Em primeiro lugar, porque é reveladora da personalização excessiva da política portuguesa em torno dos sucessivos líderes do Governo. Não por acaso, os partidos portugueses têm muito poucos ou nenhuns poderes de configuração dos executivos. Pelo que é natural que se os partidos servem para fazer campanhas e, uma vez estas terminadas, “recolhem” às sedes, haja uma secundarização dos quadros partidários. A isto há que juntar a percepção de que, para quem ambiciona governar, é uma vantagem não pertencer ao aparelho. A consequência é a degradação crescente da imagem dos partidos e dos seus militantes, compensada pela valorização dos independentes.

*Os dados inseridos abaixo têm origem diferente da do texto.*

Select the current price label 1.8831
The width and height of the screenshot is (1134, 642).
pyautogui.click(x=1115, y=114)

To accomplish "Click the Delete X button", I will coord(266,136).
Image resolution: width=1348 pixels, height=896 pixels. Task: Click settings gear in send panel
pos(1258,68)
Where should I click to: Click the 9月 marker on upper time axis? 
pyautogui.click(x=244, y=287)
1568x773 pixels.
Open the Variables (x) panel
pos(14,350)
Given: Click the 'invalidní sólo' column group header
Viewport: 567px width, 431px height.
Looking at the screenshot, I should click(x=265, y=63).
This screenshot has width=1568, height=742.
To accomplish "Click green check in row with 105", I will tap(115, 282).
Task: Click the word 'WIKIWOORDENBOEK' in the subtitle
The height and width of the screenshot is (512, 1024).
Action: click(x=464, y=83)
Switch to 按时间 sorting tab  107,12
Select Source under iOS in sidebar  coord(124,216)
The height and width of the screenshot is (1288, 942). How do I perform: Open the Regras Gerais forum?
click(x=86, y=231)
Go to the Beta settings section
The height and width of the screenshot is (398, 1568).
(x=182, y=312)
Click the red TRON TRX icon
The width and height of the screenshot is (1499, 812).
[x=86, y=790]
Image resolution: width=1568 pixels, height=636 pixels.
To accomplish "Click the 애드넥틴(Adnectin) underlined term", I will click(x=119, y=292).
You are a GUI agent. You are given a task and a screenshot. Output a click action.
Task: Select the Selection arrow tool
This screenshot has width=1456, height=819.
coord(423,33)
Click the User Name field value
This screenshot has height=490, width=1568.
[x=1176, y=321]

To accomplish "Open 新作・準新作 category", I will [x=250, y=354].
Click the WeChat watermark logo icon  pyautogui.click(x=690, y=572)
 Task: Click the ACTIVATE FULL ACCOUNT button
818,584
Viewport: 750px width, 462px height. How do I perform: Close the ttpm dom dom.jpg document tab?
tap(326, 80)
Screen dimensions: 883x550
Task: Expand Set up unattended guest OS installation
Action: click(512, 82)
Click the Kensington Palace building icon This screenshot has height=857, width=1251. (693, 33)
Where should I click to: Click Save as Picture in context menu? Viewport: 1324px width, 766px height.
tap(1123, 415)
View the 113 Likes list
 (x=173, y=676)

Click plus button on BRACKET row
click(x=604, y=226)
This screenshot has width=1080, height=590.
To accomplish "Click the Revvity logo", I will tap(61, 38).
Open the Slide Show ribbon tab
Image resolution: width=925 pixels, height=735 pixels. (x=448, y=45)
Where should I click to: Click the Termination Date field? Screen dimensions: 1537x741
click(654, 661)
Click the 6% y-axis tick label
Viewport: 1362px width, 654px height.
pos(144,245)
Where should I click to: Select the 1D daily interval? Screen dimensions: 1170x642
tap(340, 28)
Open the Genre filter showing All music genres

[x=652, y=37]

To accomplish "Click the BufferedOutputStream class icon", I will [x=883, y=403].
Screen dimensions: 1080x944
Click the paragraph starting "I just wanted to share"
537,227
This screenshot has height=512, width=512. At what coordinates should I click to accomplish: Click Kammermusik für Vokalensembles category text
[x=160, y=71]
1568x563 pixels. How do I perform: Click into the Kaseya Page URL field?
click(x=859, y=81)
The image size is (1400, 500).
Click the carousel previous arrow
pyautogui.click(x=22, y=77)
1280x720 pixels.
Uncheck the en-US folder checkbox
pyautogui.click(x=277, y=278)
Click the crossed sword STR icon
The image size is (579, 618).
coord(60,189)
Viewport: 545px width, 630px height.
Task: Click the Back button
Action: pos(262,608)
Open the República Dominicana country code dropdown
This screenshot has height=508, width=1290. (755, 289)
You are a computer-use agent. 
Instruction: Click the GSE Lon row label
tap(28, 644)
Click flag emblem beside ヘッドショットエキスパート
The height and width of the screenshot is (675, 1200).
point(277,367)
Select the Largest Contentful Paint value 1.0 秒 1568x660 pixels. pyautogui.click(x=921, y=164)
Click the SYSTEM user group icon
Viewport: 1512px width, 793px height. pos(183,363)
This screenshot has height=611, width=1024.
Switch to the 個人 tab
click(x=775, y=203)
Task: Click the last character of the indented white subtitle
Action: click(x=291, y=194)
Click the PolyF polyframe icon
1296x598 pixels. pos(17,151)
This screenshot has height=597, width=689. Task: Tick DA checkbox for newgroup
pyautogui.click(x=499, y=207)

Depois, trata-se duma tentativa de os partidos resolverem o seu tradicional problema de falta de ancoragem social. Ao trazerem independentes para o Governo, o que os partidos estão a confirmar é que não são representativos da sociedade e que para se tornarem legítimos aos olhos do eleitorado, não lhes basta ganharem eleições. Enquanto o fazem, acabam por interiorizar ainda mais as suas fragilidades, quando o que deviam fazer era contrariá-las. A consequência, também aqui, é uma menorização da função representativa dos partidos – para a qual, convém lembrar, não é conhecida alternativa democrática.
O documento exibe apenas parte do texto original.